The Springboks, perhaps more than anyone else, claim elder statesman Nelson Mandela as a team supporter. The players, and most other South Africans, believe he is the team's personal talisman after he was credited with imbuing the Springboks with a special magic ahead of their historic 1995 Rugby World Cup win.
Unable to attend this year's final, Mr. Mandela visited the team at their French base at the start of their World Cup campaign; and, this week sent them his best wishes on DVD.
"We know that our boys have the ability, strength and determination to be victorious once more," he said. "We are a winning nation."
South Africa is colored in the official Springbok colors, green and gold, from taxis and buildings festooned with the team and national flags to individuals wearing official team shirts.
What is more, says former Sport Minister and rugby enthusiast Nconde Balfour, green now flows in South African veins.
"Wow, amaBokoBoko, Bokkie," said Balfour. "My blood is green, my bloed is groen [the same in Afrikaans]."
Even the formally-attired President Thabo Mbeki donned a Springbok shirt and cap as he boarded his official plane en-route to France to personally bring the country's best wishes to the team.
"I am quite certain that our team will do what the nation expects, and I want to go and convey the message to them that indeed the whole country is united behind them, that all South Africans genuinely say, 'bring the cup home.' And on Saturday all of us will be watching," he said.
And Mr. Mbeki may be right. There is hardly a bar or eatery in the country that has not provided a large TV and appropriate food for their rugby-mad patrons. One provincial government has hired a local sports stadium and is inviting citizens to come and watch the game on giant screens.
The Springboks are thus far unbeaten in their World Cup campaign, and boast both the tournament's highest point-scorer, fullback Percy Montgomery with 93 points; and, the highest try-scorer, wing and supporters' darling, Bryan Habana.
The team is widely seen as the favorite to take home the coveted Webb Ellis Cup. But, but at the pre-match briefing, Springbok coach Jake White endeavored to shift attention from the favorite tag, saying that even though his charges beat the English team 36-nil in the opening rounds, England has more World Cup experience in their side.
"I think you have got to be fair and say that a lot of these English players have won a world cup away from home [in 2003]. --- I think you have just got to look around this room to see how big this World Cup final is and when you get to a final how big the stage is; and to have all those guys who have been there and won a World Cup, I am sure it's a huge advantage," said White.
Few South Africans who watched the Springboks ignominious quarter-final departure from the 2003 World Cup dared to dream their team would be playing in the 2007 final.

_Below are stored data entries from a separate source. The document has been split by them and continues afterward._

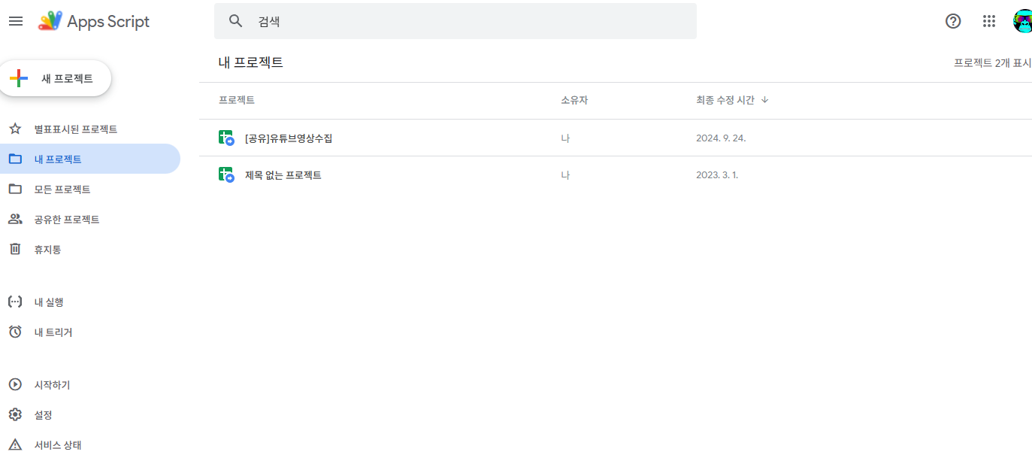The height and width of the screenshot is (464, 1032).
Task: Click the Sheets icon beside [공유]유튜브영상수집
Action: tap(226, 138)
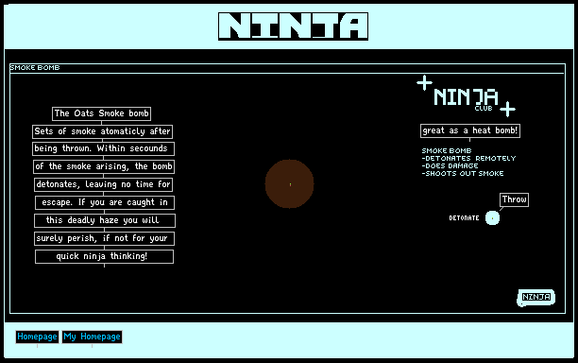This screenshot has height=363, width=578.
Task: Click the plus shuriken right of Ninja Club
Action: pos(507,109)
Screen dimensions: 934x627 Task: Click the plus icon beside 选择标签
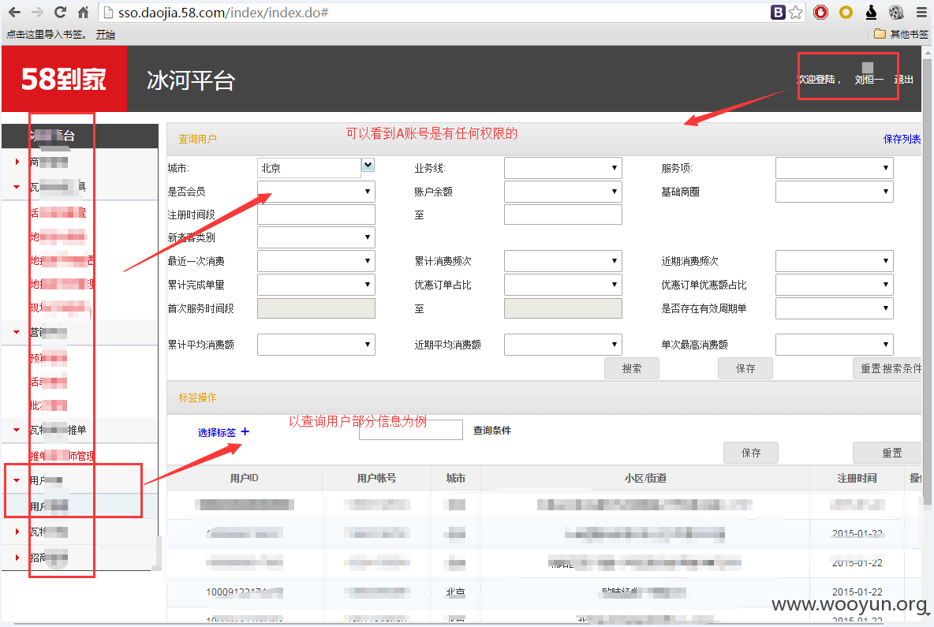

Team captain John Smit, says it has taken a lot of hard work.
"We started off from absolutely nowhere after the World Cup in 2003 and here we stand four years later," said Smit. "We have gone through some real highs and some real lows, but standing here with an opportunity to play in the World Cup final and having a chance of perhaps winning it."
But South Africans, having seen defeat in the past, are keen to keep their hopes within realistic bounds and have turned to humor to relieve the tension. Jokes, humorous mobile phone messages, Internet videos and songs are rapidly circulating throughout the population.